[DATA RECORDS]
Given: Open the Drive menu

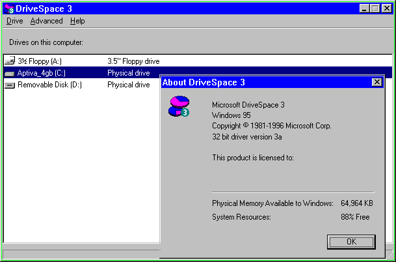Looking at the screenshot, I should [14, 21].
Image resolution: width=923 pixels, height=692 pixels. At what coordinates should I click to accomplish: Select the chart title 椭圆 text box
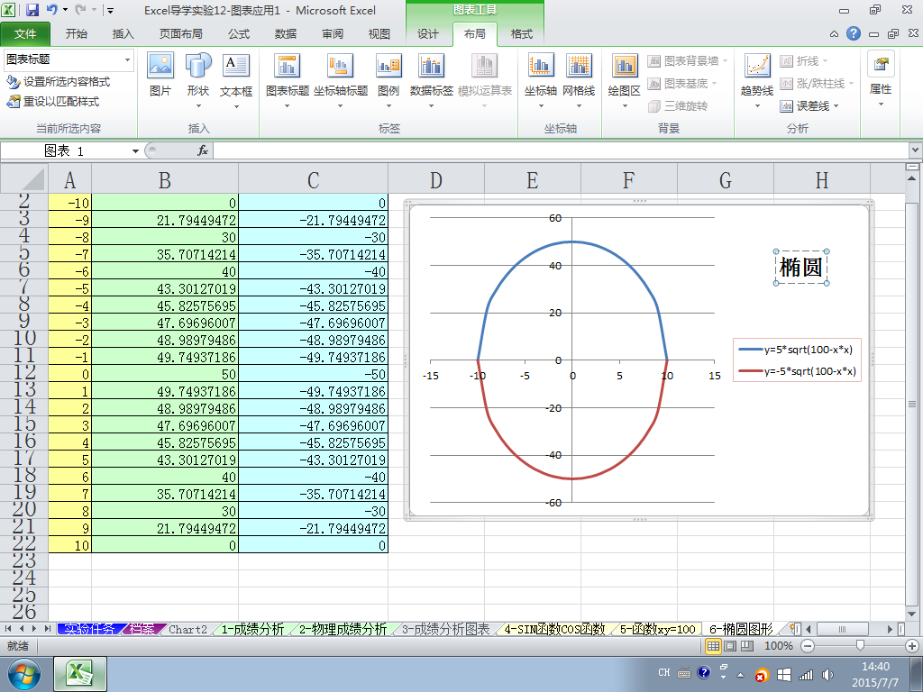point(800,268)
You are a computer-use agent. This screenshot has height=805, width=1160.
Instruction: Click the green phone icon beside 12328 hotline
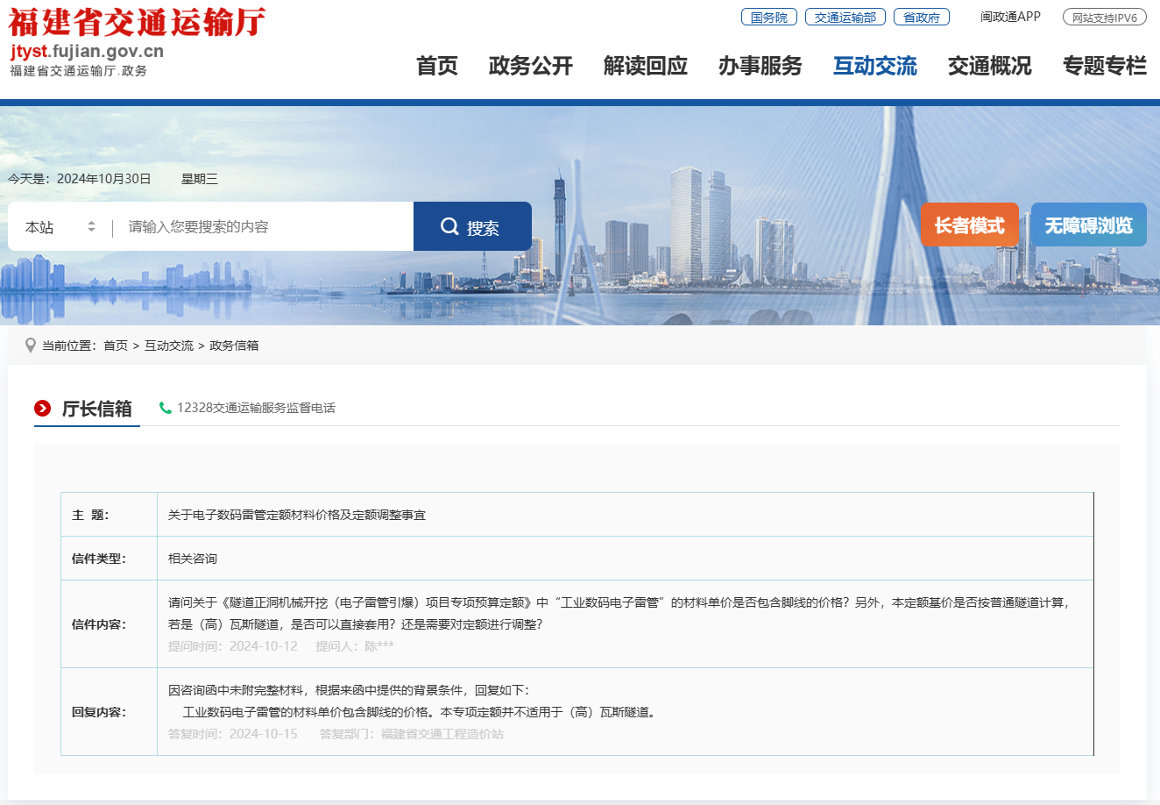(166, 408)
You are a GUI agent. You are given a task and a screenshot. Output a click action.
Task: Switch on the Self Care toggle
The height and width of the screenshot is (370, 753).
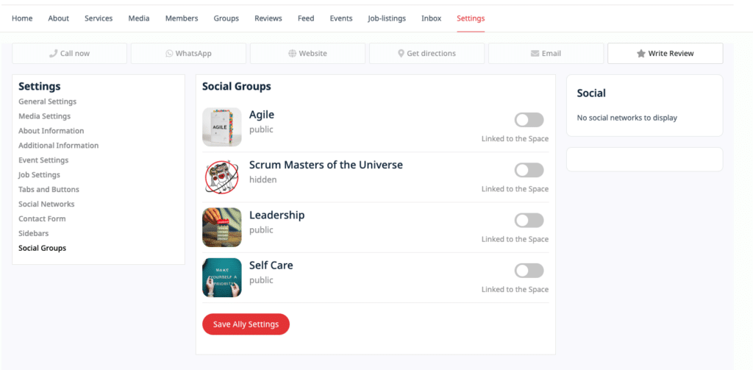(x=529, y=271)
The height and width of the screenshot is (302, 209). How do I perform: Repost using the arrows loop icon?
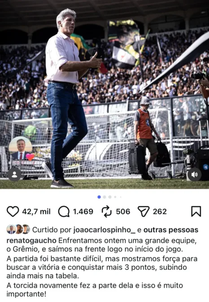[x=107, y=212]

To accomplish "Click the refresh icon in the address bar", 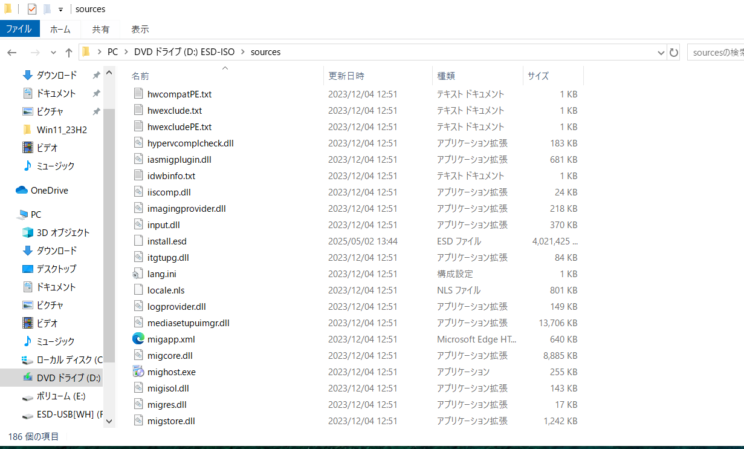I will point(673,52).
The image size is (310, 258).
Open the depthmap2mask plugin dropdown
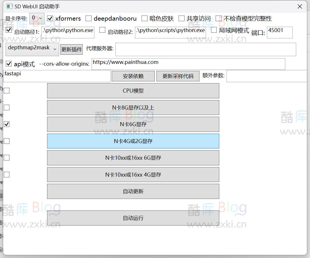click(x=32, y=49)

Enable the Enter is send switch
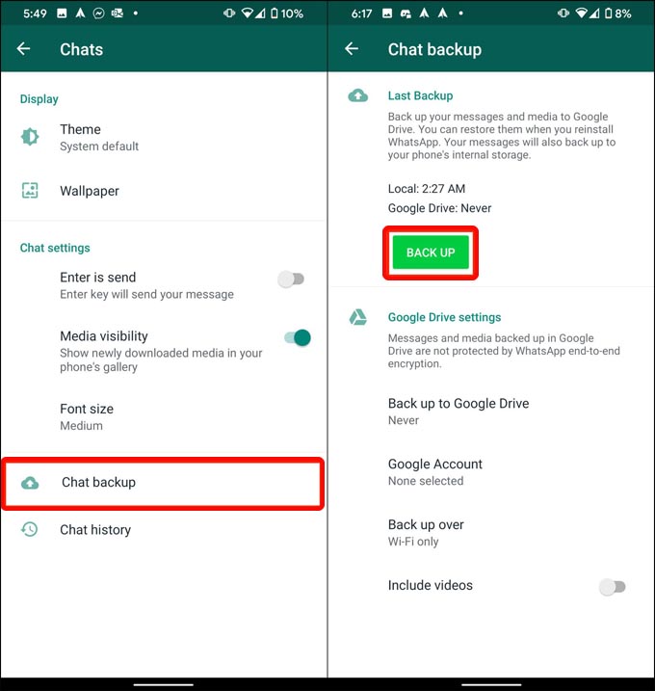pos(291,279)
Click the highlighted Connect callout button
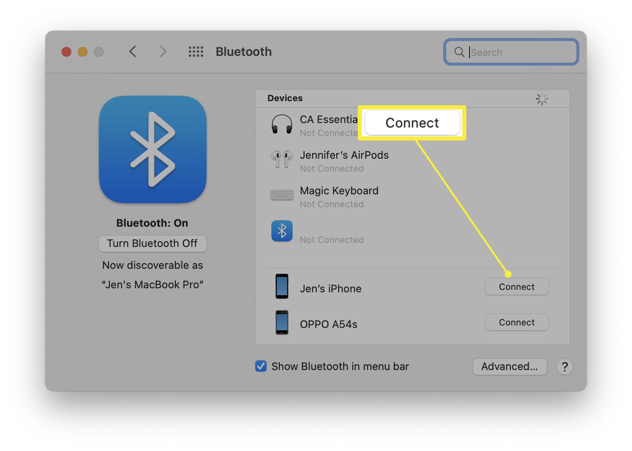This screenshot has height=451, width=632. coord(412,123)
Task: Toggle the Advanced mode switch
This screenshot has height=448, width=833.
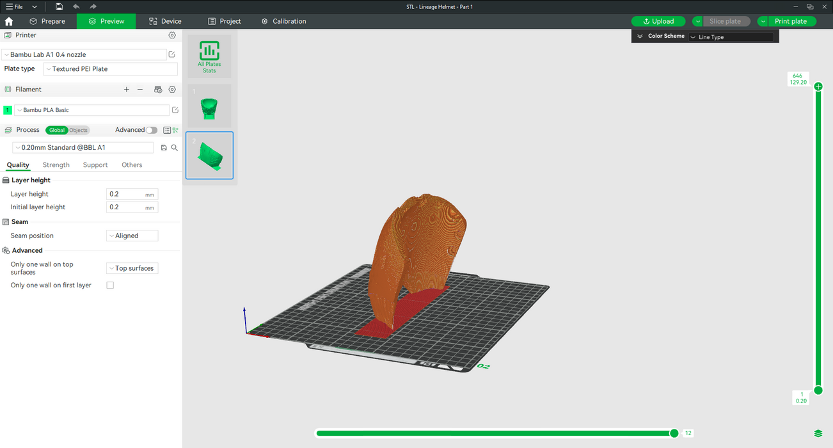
[/DATA RECORDS]
* **WHAT TO WORK ON**:
Go through the listing above and locate each line that holds the word "agent". Copy those lines.

* **TASK ANSWER**:
You are a computer-use agent. This screenshot has height=805, width=1160.
You are a GUI agent. You are given a task and a screenshot. Output a click action.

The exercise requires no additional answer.